Ganz oben auf dem Nordsternturm thronen in der Weihnachtszeit stets zwei Giganten: Denn direkt neben der Herkules-Statue erhebt sich in diesen festlichen Tagen jene leuchtende Landmarke gen Himmel, die von weiten Teilen des Stadtgebiets aus zu bewundern ist: Gelsenkirchens am höchsten gelegener Tannenbaum. Doch diese strahlende Schönheit stammt nicht etwa frisch geschlagen aus den tiefen, verschneiten Wäldern des Sauerlands. Nein, es ist eine Stahlkonstruktion. Und die wird in jedem Jahr in schwindelerregender Höhe von einem Team aufgerichtet, zu dem auch der gelernte Energieelektroniker Marco Olejniczak gehört.

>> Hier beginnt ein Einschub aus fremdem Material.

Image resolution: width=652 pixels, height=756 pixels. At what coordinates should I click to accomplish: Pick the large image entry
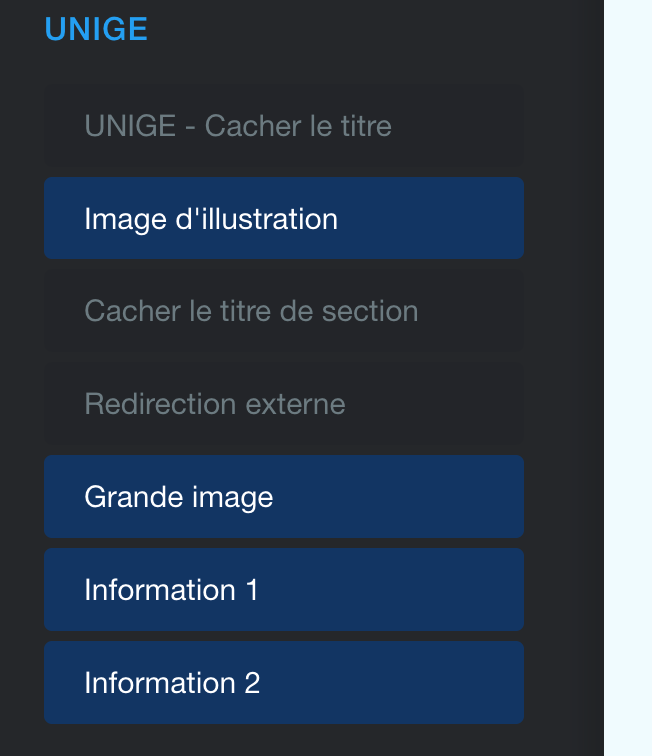coord(283,496)
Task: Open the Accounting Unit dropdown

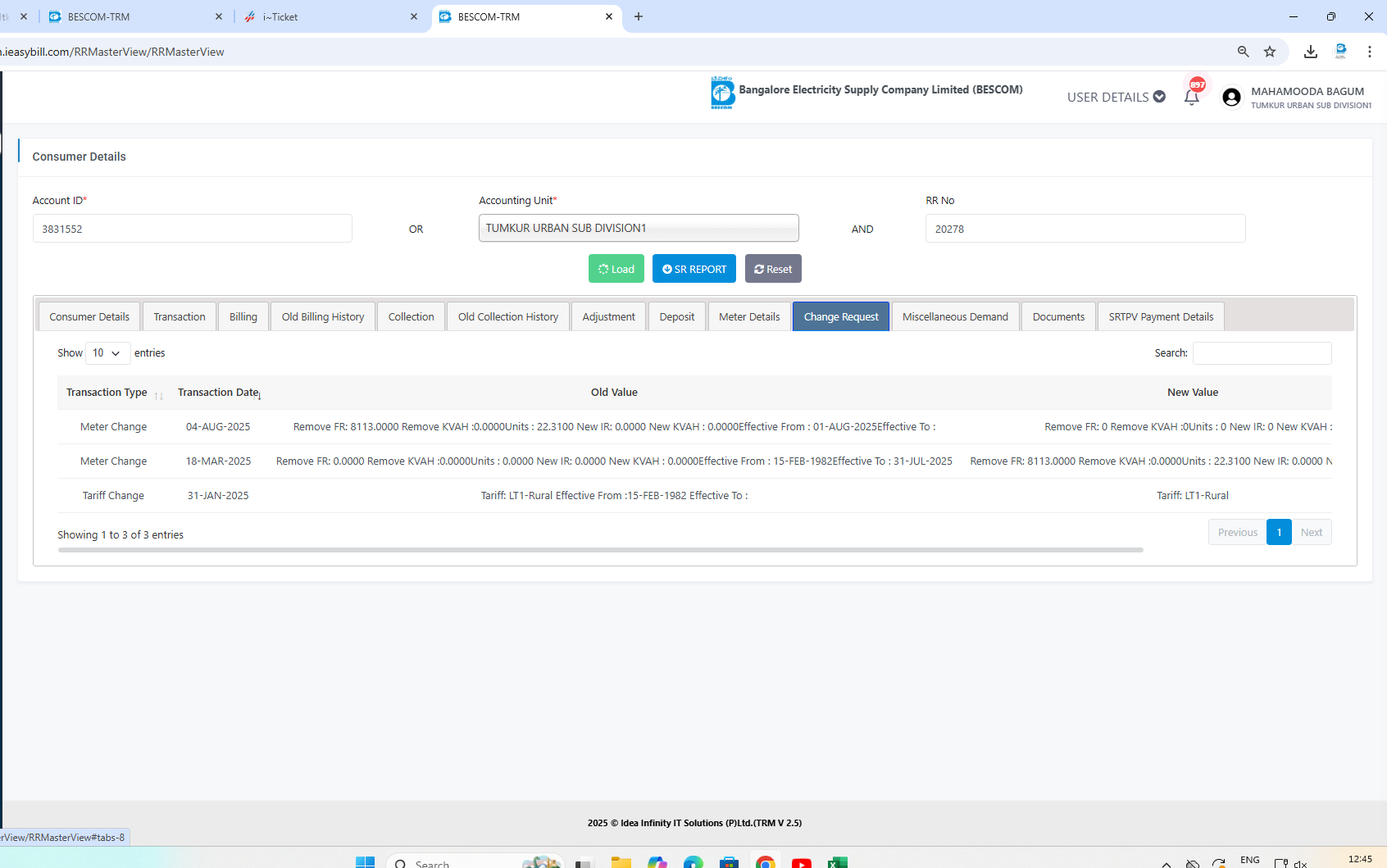Action: point(639,229)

Exakt 210 LED-Leuchten in die Stahlkonstruktion eingeschraubt

„Den haben wir aufgebaut“: Der Gelsenkirchener Marco Olejniczak (52) kümmert sich seit drei Jahren mit einem Team um den Auf- und Abbau des stählernen Tannenbaums an der Spitze des Nordsternturms.
„Den haben wir aufgebaut“: Der Gelsenkirchener Marco Olejniczak (52) kümmert sich seit drei Jahren mit einem Team um den Auf- und Abbau des stählernen Tannenbaums an der Spitze des Nordsternturms. © FUNKE Foto Services | Lutz von Staegmann

„Der Baum hat über 200 Leuchten. Und die müssen wir beim Aufbau alle einzeln hereindrehen“, erzählt Olejniczak (52), der in Schaffrath lebt und seit fünf Jahren für Mobile Energy arbeitet. Dieses in Erle beheimatete Unternehmen erhält seit langem den Auftrag für die Errichtung des Riesenbaums. „Der Aufbau dauert immer rund zwei Tage. Und wir brauchen dafür vier Leute hier oben“, erzählt der Techniker.

Was selbst viele Nordstern-Kenner nicht wissen: Die Konstruktion lagert das gesamte Jahr über draußen auf dem Dach. In zerlegtem Zustand liegt sie dort wind- und blickgeschützt und bleibt so für alle neugierig nach oben Schauenden außerhalb der Advents- und Weihnachtszeit unsichtbar.

Der stählerne Tannenbaum bringt rund eine Tonne auf die Waage

Der Nordsternturm in Gelsenkirchen-Horst wurde 1951/52 erbaut und zählt zu den bekanntesten Landmarken Gelsenkirchens.
Der Nordsternturm in Gelsenkirchen-Horst wurde 1951/52 erbaut und zählt zu den bekanntesten Landmarken Gelsenkirchens. © Unbekannt | Lutz von Staegmann

Die zugige Stelle in luftigsten Höhen erreicht das Aufbauteam ausschließlich über eine schmale Dachluke, die in der obersten Etage des Treppenhauses im Nordsternturm zu finden ist. „Da kommt man nur per Leiter ran“, sagt Olejniczak und zeigt auf den Zugang. „Wer hier oben arbeitet, muss schwindelfrei sein. Und wir sind aus Sicherheitsgründen natürlich alle per Gurtsystem gesichert“, erklärt er.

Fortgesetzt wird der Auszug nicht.